Jeśli dojdzie do kradzieży pieniędzy poprzez płatność z użyciem kodu PIN, za sprawą skopiowania danych z karty, wówczas banki zazwyczaj zwracają skradzioną kwotę. Sytuacja tego rodzaju zdarzyła się wczoraj w Sośnicy. Mieszkanka Gliwic, podczas płatności kartą, dowiedziała się, że na koncie brakuje je środków. Jak się okazało, nieznany sprawca w nieustalony sposób dokonał wypłaty jej gotówki na terenie Polski oraz USA. Ze wstępnych ustaleń wynika, że płacił za usługi hotelowe. Straty to 1940 zł. Postępowanie prowadzi V KP Gliwice.
Nagminną sytuacją są z kolei kradzieże pieniędzy z kont, za pomocą zgubionych lub skradzionych kart, poprzez płatności zbliżeniowe. Tego typu sprawy można już liczyć w dziesiątkach, a nawet setkach. Wczoraj na przykład nieustalony sprawca przywłaszczył sobie portfel 32-letniego mieszkańca naszego powiatu, który przebywał na gliwickim rynku. Złodziej skorzystał z możliwości płacenia bez autoryzacji kodem PIN w sieci sklepów spożywczych, kradnąc w ten sposób ponad 120 zł.

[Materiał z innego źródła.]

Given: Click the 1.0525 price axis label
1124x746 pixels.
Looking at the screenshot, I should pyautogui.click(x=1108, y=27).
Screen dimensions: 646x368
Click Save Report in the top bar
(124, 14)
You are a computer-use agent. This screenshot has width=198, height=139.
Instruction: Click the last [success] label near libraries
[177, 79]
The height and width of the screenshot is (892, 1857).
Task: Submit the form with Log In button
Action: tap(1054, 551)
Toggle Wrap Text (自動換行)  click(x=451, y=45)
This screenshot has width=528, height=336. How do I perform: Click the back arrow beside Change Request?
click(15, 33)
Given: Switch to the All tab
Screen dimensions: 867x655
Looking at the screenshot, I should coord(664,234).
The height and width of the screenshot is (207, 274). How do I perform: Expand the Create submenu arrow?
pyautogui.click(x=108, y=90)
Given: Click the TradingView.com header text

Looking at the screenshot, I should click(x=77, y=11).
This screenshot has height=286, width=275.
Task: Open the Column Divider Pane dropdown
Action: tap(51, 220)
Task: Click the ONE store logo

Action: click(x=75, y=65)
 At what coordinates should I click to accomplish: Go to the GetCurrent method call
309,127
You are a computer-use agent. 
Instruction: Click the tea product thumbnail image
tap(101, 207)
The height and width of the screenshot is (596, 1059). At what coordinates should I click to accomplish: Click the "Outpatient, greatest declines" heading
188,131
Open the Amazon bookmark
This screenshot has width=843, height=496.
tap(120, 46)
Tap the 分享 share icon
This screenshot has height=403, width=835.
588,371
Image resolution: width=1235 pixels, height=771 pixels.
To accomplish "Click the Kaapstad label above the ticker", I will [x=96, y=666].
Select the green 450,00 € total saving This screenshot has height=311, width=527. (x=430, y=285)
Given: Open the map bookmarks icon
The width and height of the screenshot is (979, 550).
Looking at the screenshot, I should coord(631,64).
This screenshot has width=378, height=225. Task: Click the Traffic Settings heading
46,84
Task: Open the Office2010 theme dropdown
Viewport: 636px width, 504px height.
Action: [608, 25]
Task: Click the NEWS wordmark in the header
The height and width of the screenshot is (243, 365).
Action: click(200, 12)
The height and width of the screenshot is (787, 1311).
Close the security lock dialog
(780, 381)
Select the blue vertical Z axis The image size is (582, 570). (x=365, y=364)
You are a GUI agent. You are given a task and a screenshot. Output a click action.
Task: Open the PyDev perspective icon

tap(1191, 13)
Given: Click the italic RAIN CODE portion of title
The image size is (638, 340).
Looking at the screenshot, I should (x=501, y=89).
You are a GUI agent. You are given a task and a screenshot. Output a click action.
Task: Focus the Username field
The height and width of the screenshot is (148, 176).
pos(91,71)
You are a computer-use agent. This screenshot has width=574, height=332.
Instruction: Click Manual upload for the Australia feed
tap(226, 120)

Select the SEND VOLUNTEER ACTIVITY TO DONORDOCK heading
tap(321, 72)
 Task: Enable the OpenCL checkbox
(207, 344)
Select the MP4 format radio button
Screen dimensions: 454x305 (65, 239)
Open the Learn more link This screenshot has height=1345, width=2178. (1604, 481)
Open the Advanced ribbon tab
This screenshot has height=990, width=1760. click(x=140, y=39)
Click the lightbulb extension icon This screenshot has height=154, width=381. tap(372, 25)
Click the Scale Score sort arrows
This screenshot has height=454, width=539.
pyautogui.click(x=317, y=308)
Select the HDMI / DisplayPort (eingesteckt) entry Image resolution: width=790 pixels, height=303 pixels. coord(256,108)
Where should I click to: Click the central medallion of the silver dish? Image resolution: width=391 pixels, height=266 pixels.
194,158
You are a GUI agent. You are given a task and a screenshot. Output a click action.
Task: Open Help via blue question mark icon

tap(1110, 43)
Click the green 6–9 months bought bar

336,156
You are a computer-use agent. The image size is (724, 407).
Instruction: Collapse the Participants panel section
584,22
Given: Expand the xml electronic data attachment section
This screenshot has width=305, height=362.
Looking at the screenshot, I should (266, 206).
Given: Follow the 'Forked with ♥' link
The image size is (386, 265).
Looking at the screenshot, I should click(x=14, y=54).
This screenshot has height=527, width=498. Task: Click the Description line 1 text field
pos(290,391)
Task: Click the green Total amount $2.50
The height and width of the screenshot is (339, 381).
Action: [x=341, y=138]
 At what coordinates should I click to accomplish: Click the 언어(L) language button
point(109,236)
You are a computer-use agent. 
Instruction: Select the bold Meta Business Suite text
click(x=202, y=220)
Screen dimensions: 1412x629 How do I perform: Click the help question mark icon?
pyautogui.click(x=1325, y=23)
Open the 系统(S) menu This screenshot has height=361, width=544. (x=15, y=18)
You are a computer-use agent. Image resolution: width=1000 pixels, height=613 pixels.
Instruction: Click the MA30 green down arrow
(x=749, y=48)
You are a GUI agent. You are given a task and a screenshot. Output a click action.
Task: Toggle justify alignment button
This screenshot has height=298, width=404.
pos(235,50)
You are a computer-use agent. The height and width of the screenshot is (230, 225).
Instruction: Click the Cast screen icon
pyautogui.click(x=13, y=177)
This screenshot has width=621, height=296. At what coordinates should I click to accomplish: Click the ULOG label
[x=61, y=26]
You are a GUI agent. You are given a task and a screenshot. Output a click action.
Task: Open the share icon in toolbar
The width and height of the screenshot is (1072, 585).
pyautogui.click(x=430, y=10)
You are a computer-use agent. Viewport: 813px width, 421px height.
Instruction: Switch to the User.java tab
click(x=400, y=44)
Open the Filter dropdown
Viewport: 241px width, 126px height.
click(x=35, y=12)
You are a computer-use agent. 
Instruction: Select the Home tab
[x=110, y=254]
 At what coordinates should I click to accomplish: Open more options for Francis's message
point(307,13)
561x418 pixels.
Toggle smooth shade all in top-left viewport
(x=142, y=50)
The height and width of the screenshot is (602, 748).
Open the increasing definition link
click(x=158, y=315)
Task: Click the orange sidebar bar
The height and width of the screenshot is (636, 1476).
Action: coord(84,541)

Warto zaznaczyć, że Narodowy Bank Polski wydał bankom rekomendację umożliwienia klientom wyłączenia funkcji płatności zbliżeniowych, czyli płacenia za zakupy o wartości do 50 zł bez podawania PIN-u. Jeśli bank nie umożliwi nam takiej opcji, powinien zwracać wszystkie utracone pieniądze – chodzi o sytuację, gdy przestępca użyje karty zbliżeniowej. Warto więc rozważyć możliwość rezygnacji z takiej usługi.